At the time of writing, 21 Oligonucleotide drugs have been approved for human use, with an exponential increase in clinical trials and development projects involving this new modality. 
There exist several different mechanisms of action for Oligonucleotide drugs, all of which are transient and reversible and do not lead to alteration of patient DNA, unlike Gene therapy. 

Antisense Oligonucleotides harness endogenous systems already existing within a cell to achieve their purpose, with the only limitation being accessibility of the target tissue.
Once bound with great specificity to its RNA target, a short synthetic Oligonucleotide can trigger degradation, upregulation of the translated protein, or alteration of a splicing event leading to a correctly folded protein. Longer Oligonucleotides can fold into 3 dimensional shapes called Aptamers with similar target affinities and applications as antibodies, and shorter Oligonucleotides can act as MicroRNA   mimetics or antagonists to alter multiple targets or pathways concurrently with subtle but broader effect. 

The precision of an Oligonucleotide and its ability to correct a faulty RNA produced by an error in the genetic code, lends itself to applications in the fields of rare disease therapeutics and toxic gain of function mutations. The field of Oligonucleotide therapeutics is developing to address this as a whole and to pioneer a new preclinical and regulatory path that could be adapted for these unique disease biologies to make this type of therapeutic innovation more accessible. 

Evotec is a leader in integrated end-to-end Research and Development and has built substantial drug discovery expertise and technical capabilities that can drive new innovative and diverse modalities into the clinic. In addition, Evotec has developed a deep internal knowledge base in key therapeutic areas including neuroscience, pain, immunology, respiratory, women’s health, aging, fibrosis, inflammation, oncology, metabolic and infectious diseases. Leveraging these skills and expertise, Evotec successfully delivers on superior science-driven discovery and development alliances with pharmaceutical and biotechnology companies.

The global interest in this new modality area has led to high demand in Oligonucleotide synthesis and related chemistry applications, from modified Oligonucleotides to conjugates and complex formulations. 
Evotec offers Oligonucleotide research and development capabilities as well as ligand and linker chemistry expertise to support projects from discovery through to development.

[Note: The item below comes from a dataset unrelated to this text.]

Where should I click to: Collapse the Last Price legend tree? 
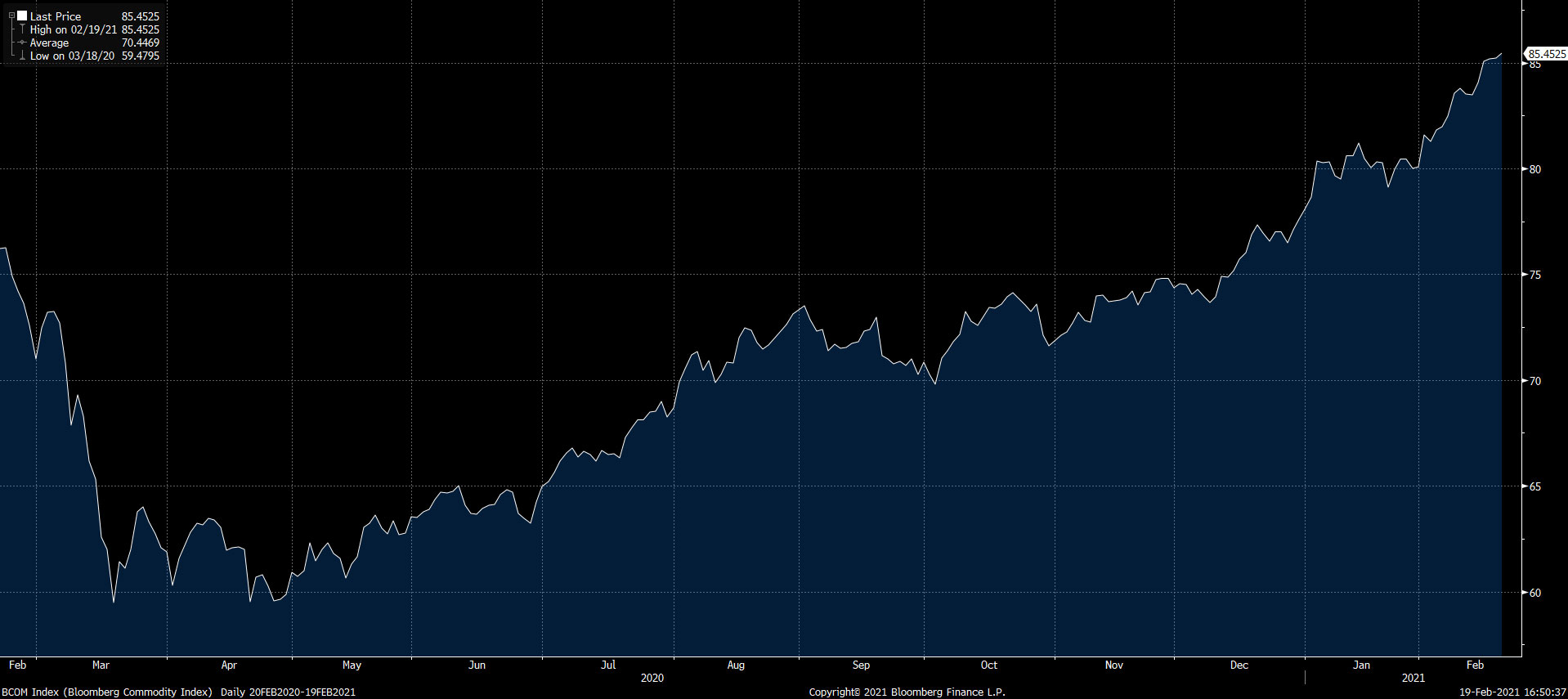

In particular, since 2015 the discovery chemistry group is equipped with MerMade 48X synthesizers (Biosearch Technologies, see Fig. 1) with associated purification, post processing and QC platforms (at the Evotec sites of Toulouse and Verona, see Fig 2), while the development team, since 2022, is equipped with a Cytiva ÄKTA oligosyntTM synthesizer associated to the ÄKTA pureTM 150 and ÄKTA flux 6 purification platforms and with a Virtis Lyophilizer at Evotec’s state-of-the-art Verona site (see Fig. 3 to Fig. 6).
	Figure 1: Biosearch MerMade 48X	Figure 2: Agilent Preparative HPLC for purification
	Figure 3: Cytiva ÄKTA oligosyntTM	Figure 4: Cytiva ÄKTA pureTM 150
	Figure 5: Cytiva ÄKTA flux 6TM	Figure 6: SP Virtis Advantage Pro Lyophilizer
	Figure 7: UPLC with a Thermo ScientificTM Orbitrap ExplorisTM 120 mass spectrometer for oligonucleotides characterization

This fully integrated suite of capabilities allows for the synthesis, purification, isolation, and quality control of complex modified Oligonucleotides (ASOs, siRNAs, etc) on a scale from milligrams up to 25 g (up to 12 millimoles). The objective is to support Oligonucleotide drug discovery and development projects from the earliest phases of discovery, such as the generation of screening libraries, up to the selection of a preclinical development candidate followed by manufacture and release of material to support initial preclinical development studies. 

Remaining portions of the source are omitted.